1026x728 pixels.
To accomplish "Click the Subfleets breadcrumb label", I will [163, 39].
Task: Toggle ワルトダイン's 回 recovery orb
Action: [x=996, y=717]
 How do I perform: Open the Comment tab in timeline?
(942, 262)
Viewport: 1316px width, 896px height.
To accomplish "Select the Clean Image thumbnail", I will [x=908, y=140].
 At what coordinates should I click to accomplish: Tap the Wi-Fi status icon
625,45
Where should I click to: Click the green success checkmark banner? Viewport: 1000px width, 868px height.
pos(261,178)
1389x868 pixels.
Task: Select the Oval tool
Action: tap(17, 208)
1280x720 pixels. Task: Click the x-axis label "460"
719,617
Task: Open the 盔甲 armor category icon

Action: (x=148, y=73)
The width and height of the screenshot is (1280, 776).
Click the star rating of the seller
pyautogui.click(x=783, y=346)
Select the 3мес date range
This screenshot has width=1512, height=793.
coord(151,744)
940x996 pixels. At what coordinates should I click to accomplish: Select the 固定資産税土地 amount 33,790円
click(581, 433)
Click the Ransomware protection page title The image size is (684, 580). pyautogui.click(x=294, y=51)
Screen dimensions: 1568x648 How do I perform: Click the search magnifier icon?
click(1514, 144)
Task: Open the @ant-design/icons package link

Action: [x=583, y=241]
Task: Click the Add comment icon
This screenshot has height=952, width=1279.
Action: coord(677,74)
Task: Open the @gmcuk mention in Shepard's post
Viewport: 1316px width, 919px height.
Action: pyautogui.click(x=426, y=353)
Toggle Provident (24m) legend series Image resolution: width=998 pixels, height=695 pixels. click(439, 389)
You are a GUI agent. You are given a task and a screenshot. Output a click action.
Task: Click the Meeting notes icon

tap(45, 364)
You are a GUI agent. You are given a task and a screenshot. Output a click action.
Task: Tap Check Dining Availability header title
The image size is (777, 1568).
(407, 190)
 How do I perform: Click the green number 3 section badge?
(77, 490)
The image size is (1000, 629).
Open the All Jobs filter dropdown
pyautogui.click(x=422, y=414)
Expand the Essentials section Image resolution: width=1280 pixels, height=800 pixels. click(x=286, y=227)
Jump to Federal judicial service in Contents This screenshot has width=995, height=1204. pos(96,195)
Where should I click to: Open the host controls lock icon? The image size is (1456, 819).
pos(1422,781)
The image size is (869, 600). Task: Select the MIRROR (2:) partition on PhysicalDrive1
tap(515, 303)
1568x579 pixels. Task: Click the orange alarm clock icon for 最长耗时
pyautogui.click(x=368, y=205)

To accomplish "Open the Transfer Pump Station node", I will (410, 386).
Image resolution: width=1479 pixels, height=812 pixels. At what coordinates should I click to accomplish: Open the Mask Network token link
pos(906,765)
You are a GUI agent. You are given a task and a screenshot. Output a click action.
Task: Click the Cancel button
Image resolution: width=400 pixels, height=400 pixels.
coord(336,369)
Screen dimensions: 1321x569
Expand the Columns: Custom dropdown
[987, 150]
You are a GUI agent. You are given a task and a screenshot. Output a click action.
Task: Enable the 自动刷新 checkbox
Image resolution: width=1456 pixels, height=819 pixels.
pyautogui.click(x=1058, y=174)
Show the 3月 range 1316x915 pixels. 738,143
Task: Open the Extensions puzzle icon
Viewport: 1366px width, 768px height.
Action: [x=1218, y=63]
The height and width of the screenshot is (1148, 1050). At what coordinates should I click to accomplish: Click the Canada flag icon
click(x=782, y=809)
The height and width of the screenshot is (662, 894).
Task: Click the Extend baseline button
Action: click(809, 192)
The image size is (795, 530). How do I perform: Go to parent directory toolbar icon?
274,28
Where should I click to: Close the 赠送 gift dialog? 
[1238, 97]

+++

Reproduce all of the data above line for line, changing nothing.

→ **Result of this task**:
1026x728 pixels.
To accomplish "Click the Subfleets breadcrumb label", I will [163, 39].
Task: Toggle ワルトダイン's 回 recovery orb
Action: [x=996, y=717]
 How do I perform: Open the Comment tab in timeline?
(942, 262)
Viewport: 1316px width, 896px height.
To accomplish "Select the Clean Image thumbnail", I will [x=908, y=140].
 At what coordinates should I click to accomplish: Tap the Wi-Fi status icon
625,45
Where should I click to: Click the green success checkmark banner? Viewport: 1000px width, 868px height.
pos(261,178)
1389x868 pixels.
Task: Select the Oval tool
Action: tap(17, 208)
1280x720 pixels. Task: Click the x-axis label "460"
719,617
Task: Open the 盔甲 armor category icon

Action: (x=148, y=73)
The width and height of the screenshot is (1280, 776).
Click the star rating of the seller
pyautogui.click(x=783, y=346)
Select the 3мес date range
This screenshot has width=1512, height=793.
coord(151,744)
940x996 pixels. At what coordinates should I click to accomplish: Select the 固定資産税土地 amount 33,790円
click(581, 433)
Click the Ransomware protection page title The image size is (684, 580). pyautogui.click(x=294, y=51)
Screen dimensions: 1568x648 How do I perform: Click the search magnifier icon?
click(1514, 144)
Task: Open the @ant-design/icons package link

Action: [x=583, y=241]
Task: Click the Add comment icon
This screenshot has height=952, width=1279.
Action: coord(677,74)
Task: Open the @gmcuk mention in Shepard's post
Viewport: 1316px width, 919px height.
Action: pyautogui.click(x=426, y=353)
Toggle Provident (24m) legend series Image resolution: width=998 pixels, height=695 pixels. click(439, 389)
You are a GUI agent. You are given a task and a screenshot. Output a click action.
Task: Click the Meeting notes icon

tap(45, 364)
You are a GUI agent. You are given a task and a screenshot. Output a click action.
Task: Tap Check Dining Availability header title
The image size is (777, 1568).
(407, 190)
 How do I perform: Click the green number 3 section badge?
(77, 490)
The image size is (1000, 629).
Open the All Jobs filter dropdown
pyautogui.click(x=422, y=414)
Expand the Essentials section Image resolution: width=1280 pixels, height=800 pixels. click(x=286, y=227)
Jump to Federal judicial service in Contents This screenshot has width=995, height=1204. pos(96,195)
Where should I click to: Open the host controls lock icon? The image size is (1456, 819).
pos(1422,781)
The image size is (869, 600). Task: Select the MIRROR (2:) partition on PhysicalDrive1
tap(515, 303)
1568x579 pixels. Task: Click the orange alarm clock icon for 最长耗时
pyautogui.click(x=368, y=205)

To accomplish "Open the Transfer Pump Station node", I will (410, 386).
Image resolution: width=1479 pixels, height=812 pixels. At what coordinates should I click to accomplish: Open the Mask Network token link
pos(906,765)
You are a GUI agent. You are given a task and a screenshot. Output a click action.
Task: Click the Cancel button
Image resolution: width=400 pixels, height=400 pixels.
coord(336,369)
Screen dimensions: 1321x569
Expand the Columns: Custom dropdown
[987, 150]
You are a GUI agent. You are given a task and a screenshot. Output a click action.
Task: Enable the 自动刷新 checkbox
Image resolution: width=1456 pixels, height=819 pixels.
pyautogui.click(x=1058, y=174)
Show the 3月 range 1316x915 pixels. 738,143
Task: Open the Extensions puzzle icon
Viewport: 1366px width, 768px height.
Action: [x=1218, y=63]
The height and width of the screenshot is (1148, 1050). At what coordinates should I click to accomplish: Click the Canada flag icon
click(x=782, y=809)
The height and width of the screenshot is (662, 894).
Task: Click the Extend baseline button
Action: click(809, 192)
The image size is (795, 530). How do I perform: Go to parent directory toolbar icon?
274,28
Where should I click to: Close the 赠送 gift dialog? 
[1238, 97]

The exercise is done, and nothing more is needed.